_Description of the task_. Among the entries below, extract exactly the lines that run from the one with "You are a computer-use agent. The height" through the one with "Task: Click the circled info icon", both ends included.
- Opening Delimiter -
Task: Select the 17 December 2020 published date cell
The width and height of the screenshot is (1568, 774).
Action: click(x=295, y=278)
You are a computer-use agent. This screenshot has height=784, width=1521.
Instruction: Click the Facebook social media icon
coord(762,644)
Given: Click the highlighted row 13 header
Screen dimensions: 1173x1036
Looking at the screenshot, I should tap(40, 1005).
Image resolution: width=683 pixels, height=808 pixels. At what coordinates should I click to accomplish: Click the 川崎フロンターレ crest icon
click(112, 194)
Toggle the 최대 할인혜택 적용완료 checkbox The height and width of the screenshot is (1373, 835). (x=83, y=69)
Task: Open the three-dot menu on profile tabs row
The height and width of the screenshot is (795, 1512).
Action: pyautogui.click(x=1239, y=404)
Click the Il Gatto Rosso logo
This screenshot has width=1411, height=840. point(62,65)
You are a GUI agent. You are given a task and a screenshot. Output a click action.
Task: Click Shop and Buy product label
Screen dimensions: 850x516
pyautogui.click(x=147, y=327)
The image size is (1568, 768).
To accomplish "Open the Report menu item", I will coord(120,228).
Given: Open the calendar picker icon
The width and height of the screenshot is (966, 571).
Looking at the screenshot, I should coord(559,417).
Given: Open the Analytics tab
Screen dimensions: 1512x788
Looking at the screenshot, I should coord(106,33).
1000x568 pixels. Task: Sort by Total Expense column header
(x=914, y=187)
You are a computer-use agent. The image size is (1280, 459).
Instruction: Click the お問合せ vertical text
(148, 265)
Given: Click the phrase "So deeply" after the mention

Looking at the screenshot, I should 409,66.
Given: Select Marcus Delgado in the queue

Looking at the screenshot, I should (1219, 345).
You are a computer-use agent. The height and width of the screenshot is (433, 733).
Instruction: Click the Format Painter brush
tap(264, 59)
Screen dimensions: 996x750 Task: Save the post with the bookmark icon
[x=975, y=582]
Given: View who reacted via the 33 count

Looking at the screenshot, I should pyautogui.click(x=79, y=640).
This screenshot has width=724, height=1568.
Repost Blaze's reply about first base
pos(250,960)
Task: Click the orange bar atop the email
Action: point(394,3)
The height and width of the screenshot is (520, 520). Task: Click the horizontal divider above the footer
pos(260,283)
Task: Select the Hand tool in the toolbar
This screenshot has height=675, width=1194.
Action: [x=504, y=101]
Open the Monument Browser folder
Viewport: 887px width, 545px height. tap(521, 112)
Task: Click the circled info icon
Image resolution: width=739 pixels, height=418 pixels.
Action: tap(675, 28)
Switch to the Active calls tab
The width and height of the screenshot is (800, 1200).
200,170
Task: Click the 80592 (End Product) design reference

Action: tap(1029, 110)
- Closing Delimiter -
_Result of this exercise_.
You are a computer-use agent. The height and width of the screenshot is (433, 733).
Instruction: Click the Format Painter brush
tap(264, 59)
Screen dimensions: 996x750 Task: Save the post with the bookmark icon
[x=975, y=582]
Given: View who reacted via the 33 count

Looking at the screenshot, I should pyautogui.click(x=79, y=640).
This screenshot has width=724, height=1568.
Repost Blaze's reply about first base
pos(250,960)
Task: Click the orange bar atop the email
Action: point(394,3)
The height and width of the screenshot is (520, 520). Task: Click the horizontal divider above the footer
pos(260,283)
Task: Select the Hand tool in the toolbar
This screenshot has height=675, width=1194.
Action: [x=504, y=101]
Open the Monument Browser folder
Viewport: 887px width, 545px height. tap(521, 112)
Task: Click the circled info icon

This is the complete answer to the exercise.